O GLP-1 (Peptídeo Semelhante ao Glucagon Tipo 1) é um hormônio produzido principalmente no intestino após a ingestão de alimentos. Ele participa do controle da glicemia, promove saciedade e reduz o esvaziamento gástrico.
Nos últimos anos, estudos têm investigado uma curiosa conexão entre a língua e a liberação desse hormônio.
A língua não serve apenas para identificar sabores. Ela possui receptores especializados capazes de detectar substâncias doces, amargas, gordurosas e outros componentes dos alimentos. Quando esses receptores são estimulados, sinais são enviados ao cérebro e ao sistema digestivo antes mesmo de o alimento chegar ao estômago.
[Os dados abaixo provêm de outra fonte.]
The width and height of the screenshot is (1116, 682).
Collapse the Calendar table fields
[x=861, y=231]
Esse fenômeno é conhecido como fase cefálica da digestão.
O Que Acontece Quando Sentimos o Sabor dos Alimentos?
Ao experimentar determinados sabores, especialmente o doce, o organismo inicia uma série de respostas preparatórias.
Esses sinais podem estimular a liberação de hormônios intestinais, incluindo incretinas como o GLP-1. Alguns estudos demonstram que a simples exposição oral a determinados nutrientes pode desencadear respostas metabólicas antecipadas.
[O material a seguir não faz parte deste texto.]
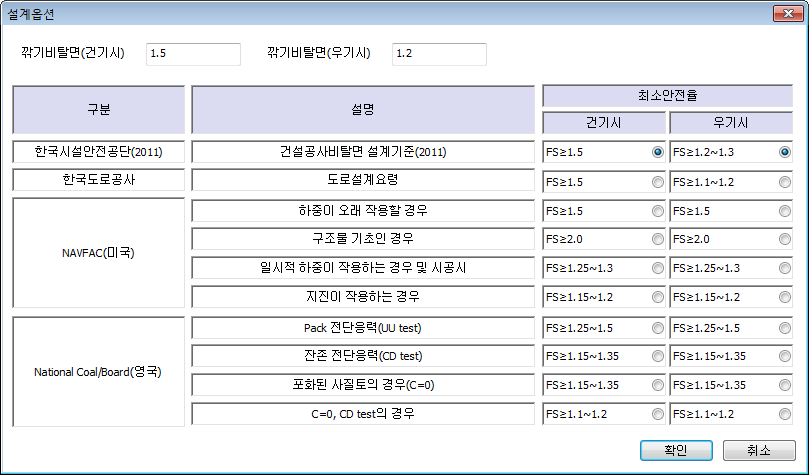Select 건기시 radio for 한국시설안전공단(2011) row
The width and height of the screenshot is (809, 475).
(x=657, y=153)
Em outras palavras, o corpo começa a se preparar para processar o alimento antes mesmo de ele ser absorvido.
Isso Significa Que Posso Aumentar o GLP-1 Apenas Com o Sabor?
Não exatamente.
Embora existam evidências de que receptores gustativos possam participar da sinalização relacionada ao GLP-1, os efeitos observados são muito menores do que aqueles produzidos pela ingestão dos alimentos ou pelos medicamentos específicos da classe dos agonistas de GLP-1.
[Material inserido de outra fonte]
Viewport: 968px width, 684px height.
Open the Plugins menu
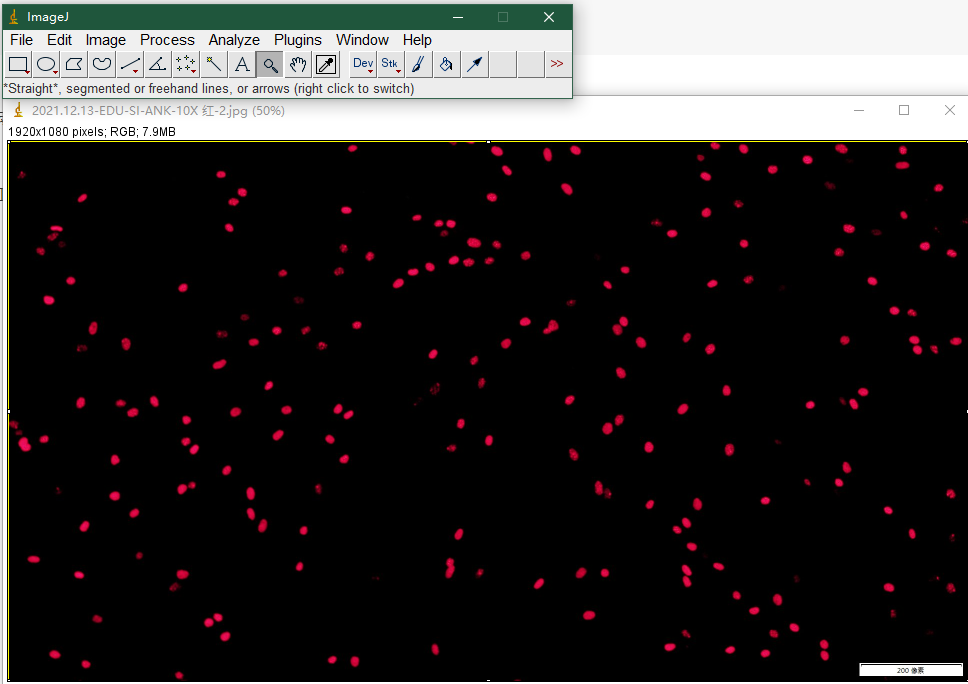click(x=298, y=40)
Portanto, sentir sabores ou utilizar produtos com determinados estímulos gustativos não substitui tratamentos médicos nem produz os mesmos resultados observados com medicamentos como semaglutida ou tirzepatida.
O Que Essa Descoberta Pode Significar No Futuro?
A compreensão da comunicação entre língua, cérebro e intestino abre portas para novas estratégias terapêuticas.
Pesquisadores estudam maneiras de utilizar receptores gustativos para modular a fome, melhorar a saciedade e auxiliar no tratamento da obesidade e das doenças metabólicas.
Ainda são necessários mais estudos para determinar quais abordagens realmente terão aplicação clínica prática.